TEXT BLOCK ::
=== Section Start ===
There's enough money and scale on the line that software affinity like CUDA is no longer the deciding factor and there's margin for custom stacks.
Even more so after the USA GPU exports ban which is proving to have backfired by speeding up China's tech growth.
If west ai is too advanced can take over the world. So better go to war now on a same level playing field than later when you need to fight against a SGI
Instead, the US banned China from chips and lithography machines, giving China the legal excuse to start producing them domestically without violating WTO rules. Now China produces cheap chips and uses them with cheap electricity.
This was a dumb move by the US. Brought upon it by dumbf*ck aristocratic elites who grew up in isolated mansions and then received law degrees, with absolutely no understanding of technology and technology ecosystems. They thought they'd just make the rules and everybody would have to obey. It turns out in technology, they don't have to...
Nowhere near the value of having access to chips, at any cost. They have extremely deep pockets. They already pay 6x the cost per FLOP.
> Instead, the US banned China from chips and lithography machines, giving China the legal excuse to start producing them domestically without violating WTO rules. Now China produces cheap chips and uses them with cheap electricity.
=== Section End ===
EXTRACTED RECORDS ::
=== Section Start ===
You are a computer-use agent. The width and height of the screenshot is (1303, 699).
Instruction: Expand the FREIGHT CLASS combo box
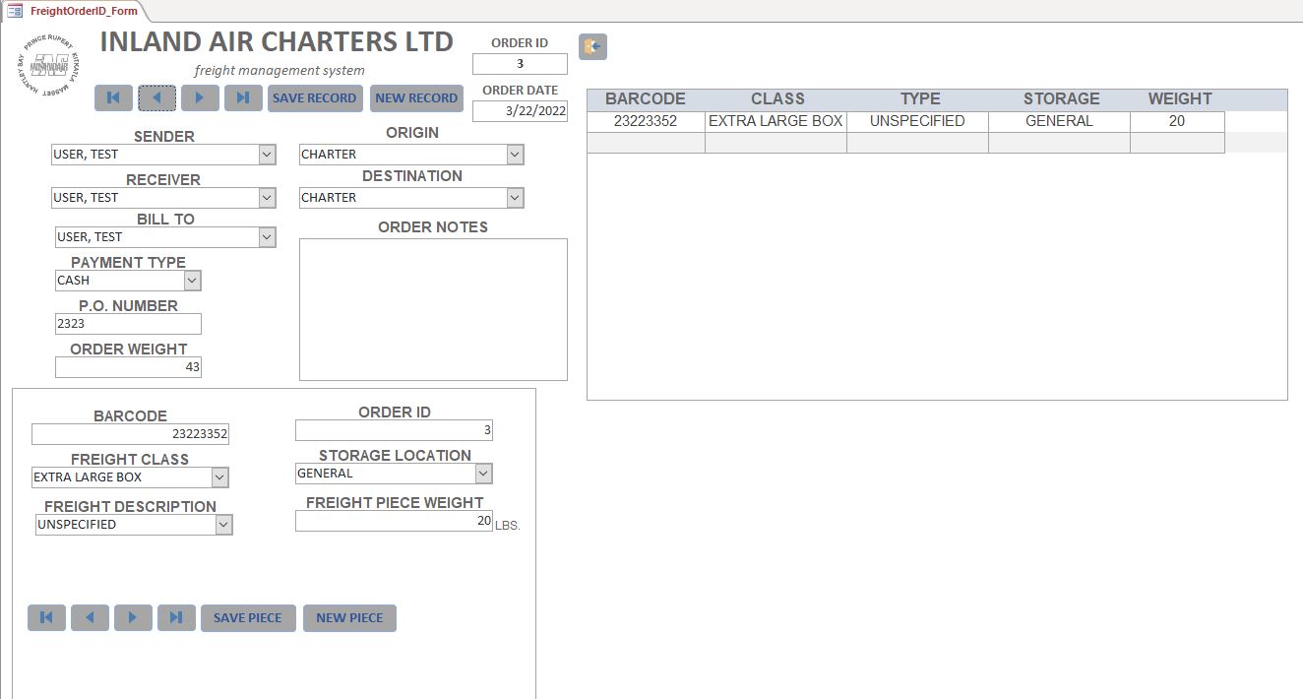click(219, 477)
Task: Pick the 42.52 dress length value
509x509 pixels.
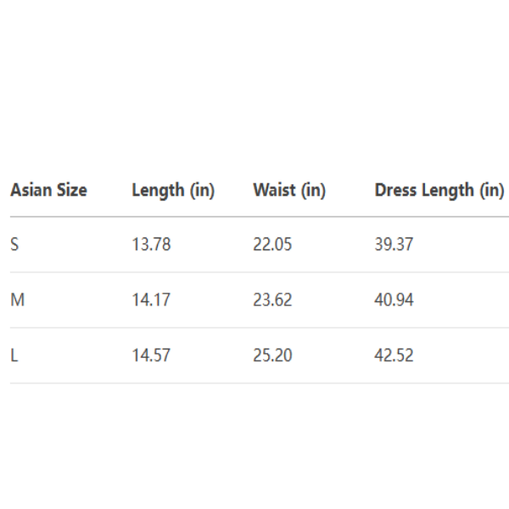Action: [394, 355]
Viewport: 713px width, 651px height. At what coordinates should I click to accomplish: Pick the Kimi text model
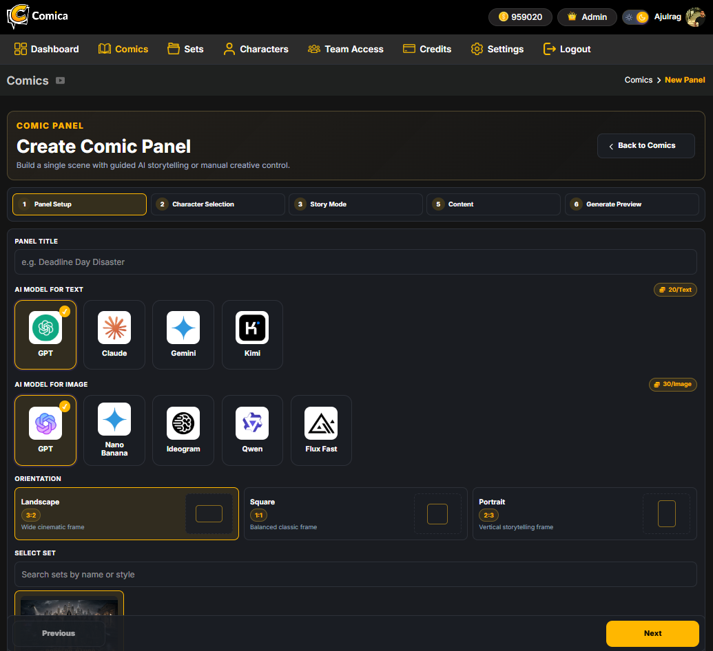point(252,335)
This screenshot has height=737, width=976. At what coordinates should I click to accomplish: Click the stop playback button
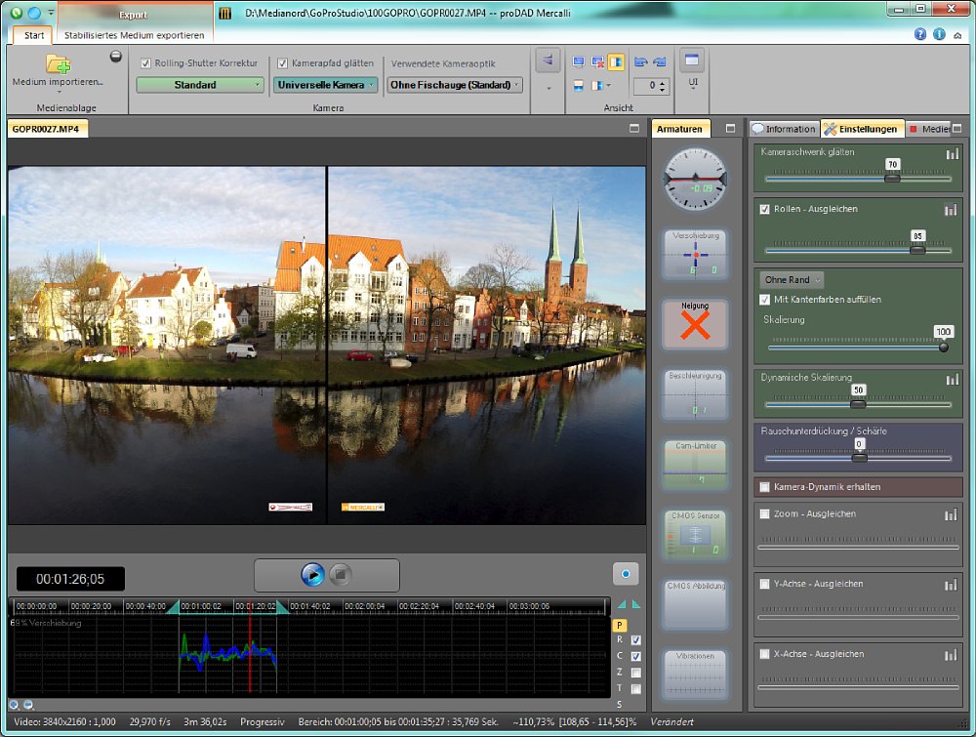pos(340,574)

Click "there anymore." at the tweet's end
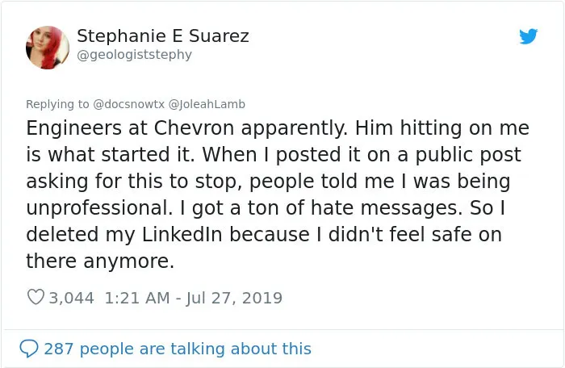pyautogui.click(x=100, y=261)

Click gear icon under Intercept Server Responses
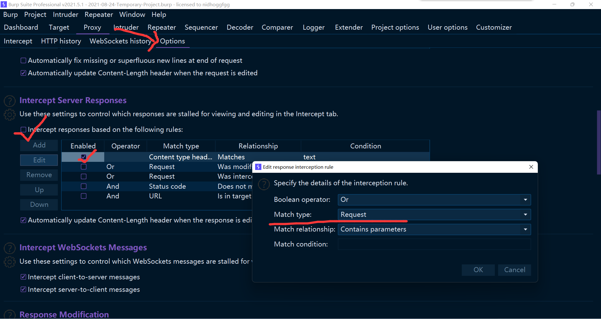(10, 115)
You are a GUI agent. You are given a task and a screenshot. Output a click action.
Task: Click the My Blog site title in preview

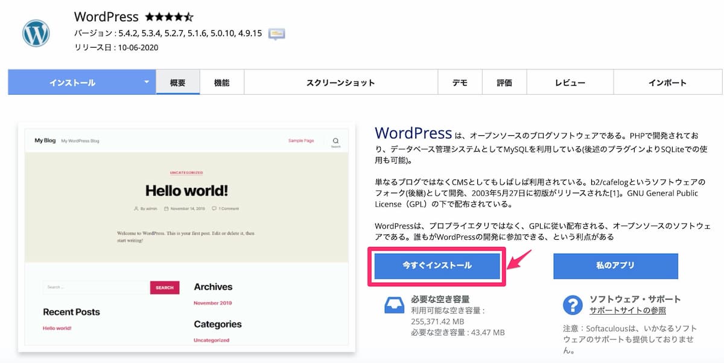click(x=45, y=140)
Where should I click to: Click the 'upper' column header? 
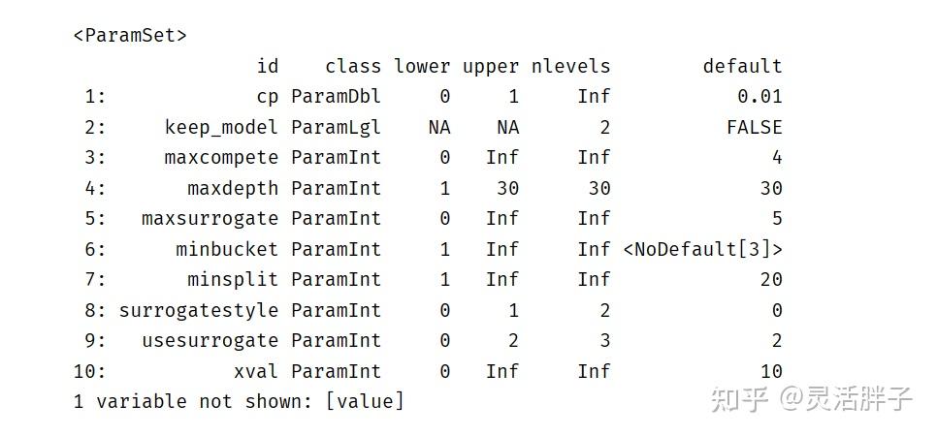[x=491, y=66]
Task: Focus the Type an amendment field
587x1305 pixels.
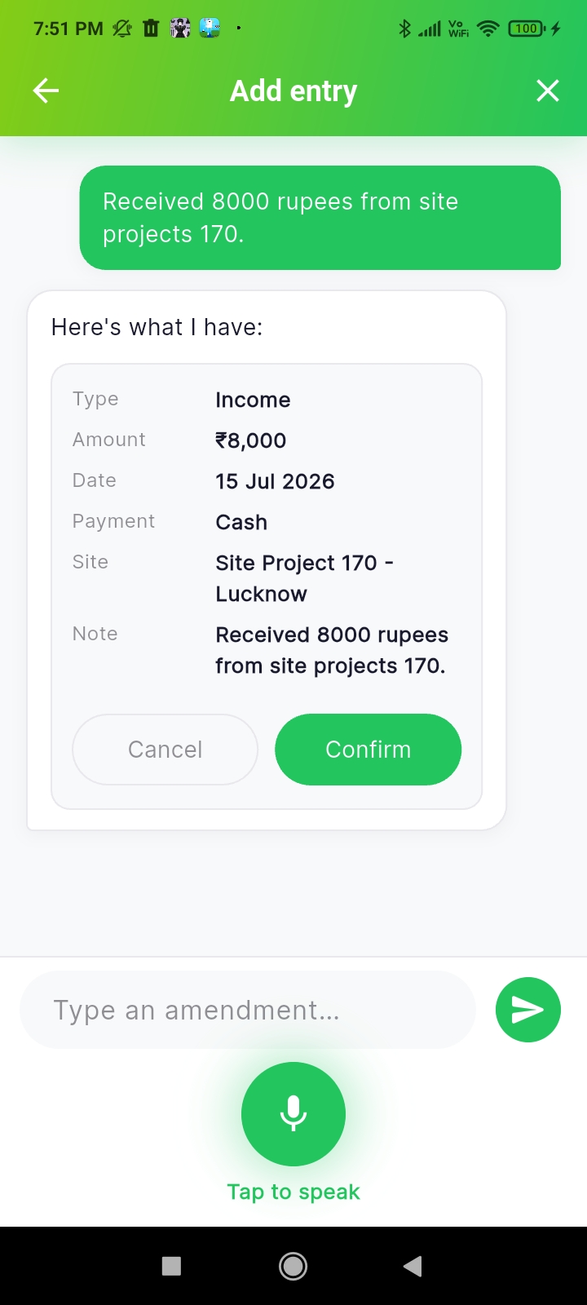Action: point(248,1010)
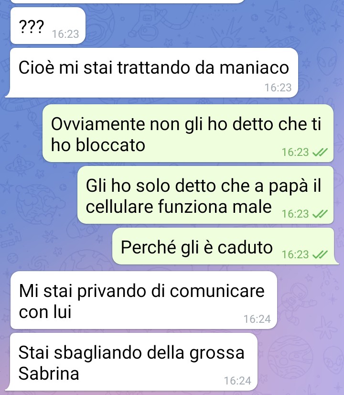344x395 pixels.
Task: Click green 16:23 time on 'funziona male' bubble
Action: pyautogui.click(x=295, y=214)
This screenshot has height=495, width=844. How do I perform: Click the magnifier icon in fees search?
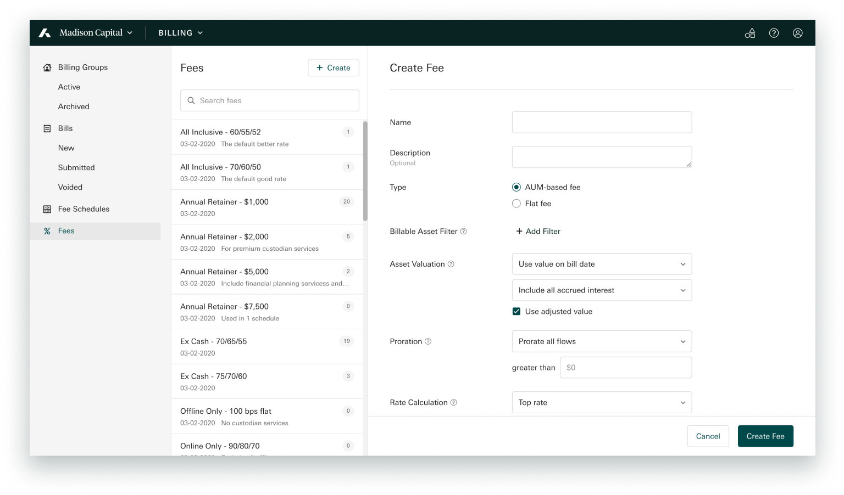tap(191, 100)
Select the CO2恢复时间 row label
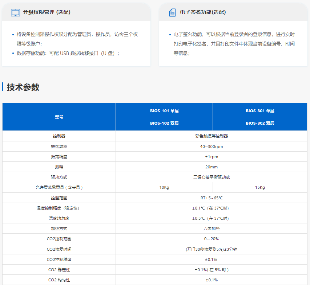Viewport: 310px width, 285px height. [x=59, y=249]
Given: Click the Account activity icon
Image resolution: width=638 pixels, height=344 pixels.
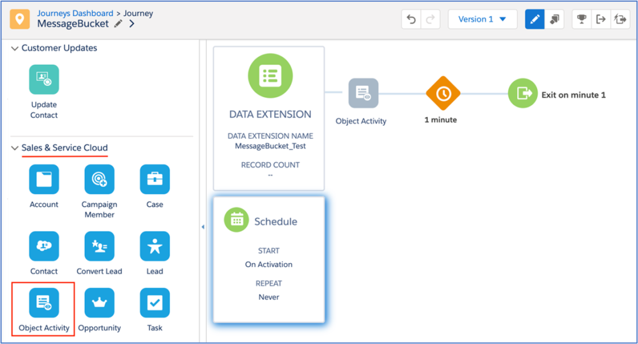Looking at the screenshot, I should 44,179.
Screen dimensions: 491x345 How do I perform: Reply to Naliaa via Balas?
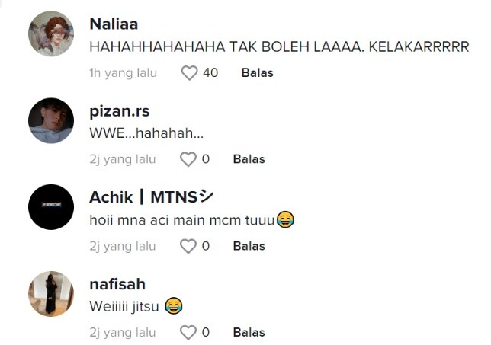[257, 73]
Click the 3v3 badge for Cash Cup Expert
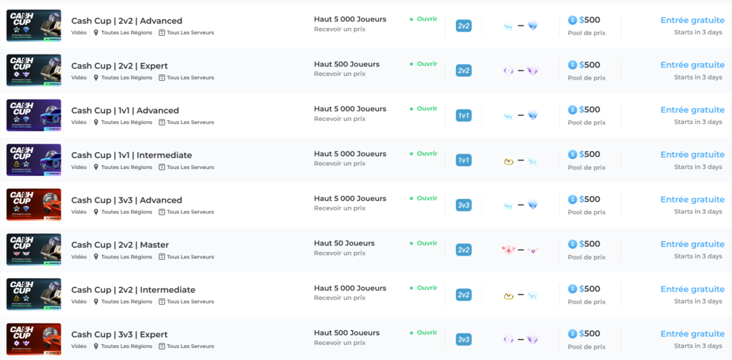Image resolution: width=732 pixels, height=360 pixels. tap(463, 339)
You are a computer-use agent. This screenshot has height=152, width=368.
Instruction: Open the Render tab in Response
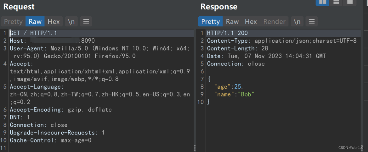(274, 21)
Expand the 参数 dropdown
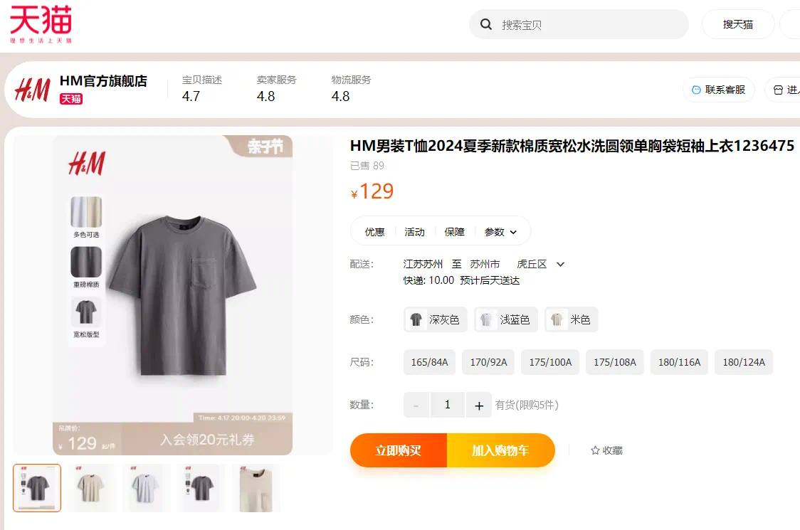 point(500,232)
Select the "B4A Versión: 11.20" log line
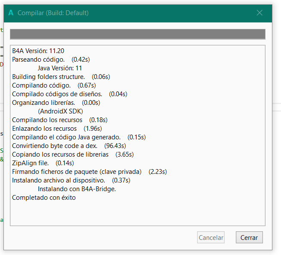 click(38, 51)
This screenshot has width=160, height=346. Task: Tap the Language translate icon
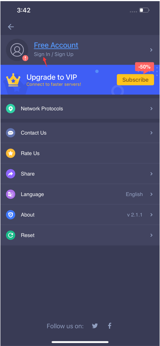point(10,194)
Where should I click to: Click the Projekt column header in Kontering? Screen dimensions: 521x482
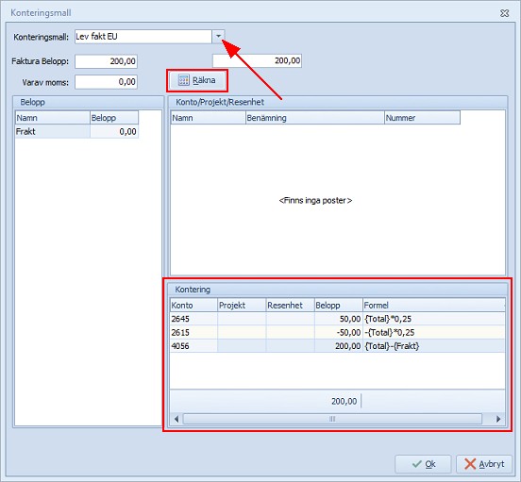click(242, 305)
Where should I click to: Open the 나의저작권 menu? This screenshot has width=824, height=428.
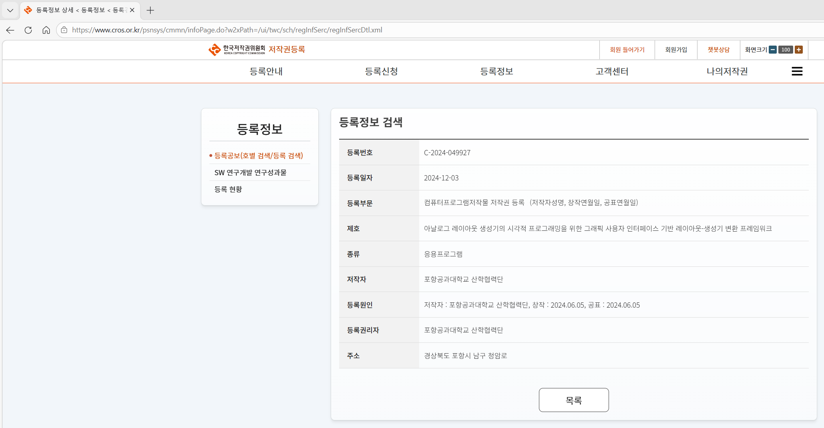(x=727, y=71)
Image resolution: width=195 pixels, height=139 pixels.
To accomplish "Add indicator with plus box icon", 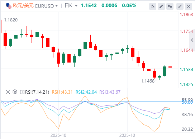I will pos(22,92).
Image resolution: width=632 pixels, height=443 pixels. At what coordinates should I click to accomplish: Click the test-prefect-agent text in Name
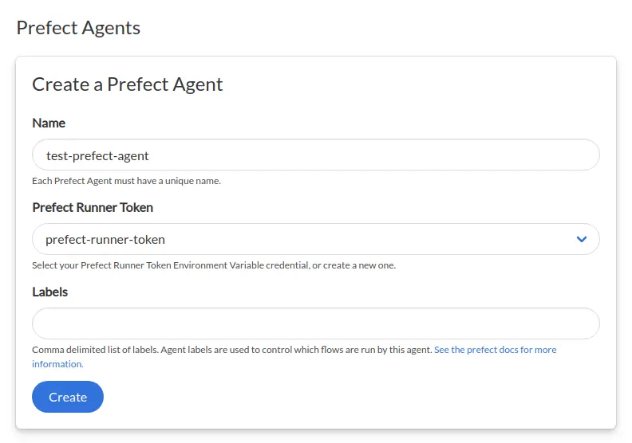point(97,155)
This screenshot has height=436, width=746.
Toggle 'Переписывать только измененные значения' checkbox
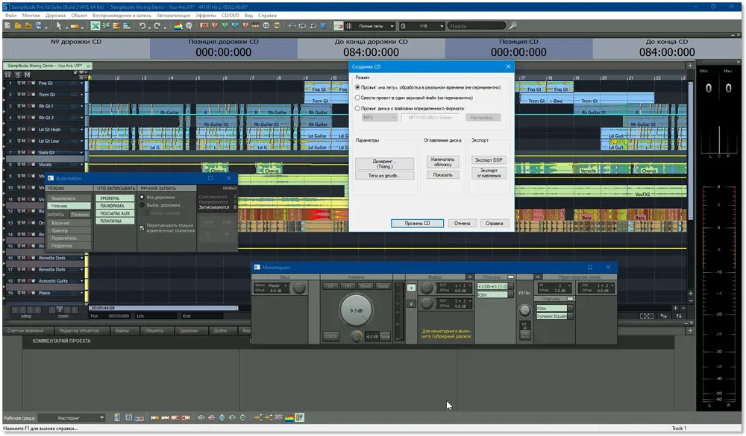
=== Section End ===
EXERCISE GOAL :: Copy out the entire forum thread on the US chip export ban to China word for word.

SOLVED EXERCISE ::
There's enough money and scale on the line that software affinity like CUDA is no longer the deciding factor and there's margin for custom stacks.
Even more so after the USA GPU exports ban which is proving to have backfired by speeding up China's tech growth.
If west ai is too advanced can take over the world. So better go to war now on a same level playing field than later when you need to fight against a SGI
Instead, the US banned China from chips and lithography machines, giving China the legal excuse to start producing them domestically without violating WTO rules. Now China produces cheap chips and uses them with cheap electricity.
This was a dumb move by the US. Brought upon it by dumbf*ck aristocratic elites who grew up in isolated mansions and then received law degrees, with absolutely no understanding of technology and technology ecosystems. They thought they'd just make the rules and everybody would have to obey. It turns out in technology, they don't have to...
Nowhere near the value of having access to chips, at any cost. They have extremely deep pockets. They already pay 6x the cost per FLOP.
> Instead, the US banned China from chips and lithography machines, giving China the legal excuse to start producing them domestically without violating WTO rules. Now China produces cheap chips and uses them with cheap electricity.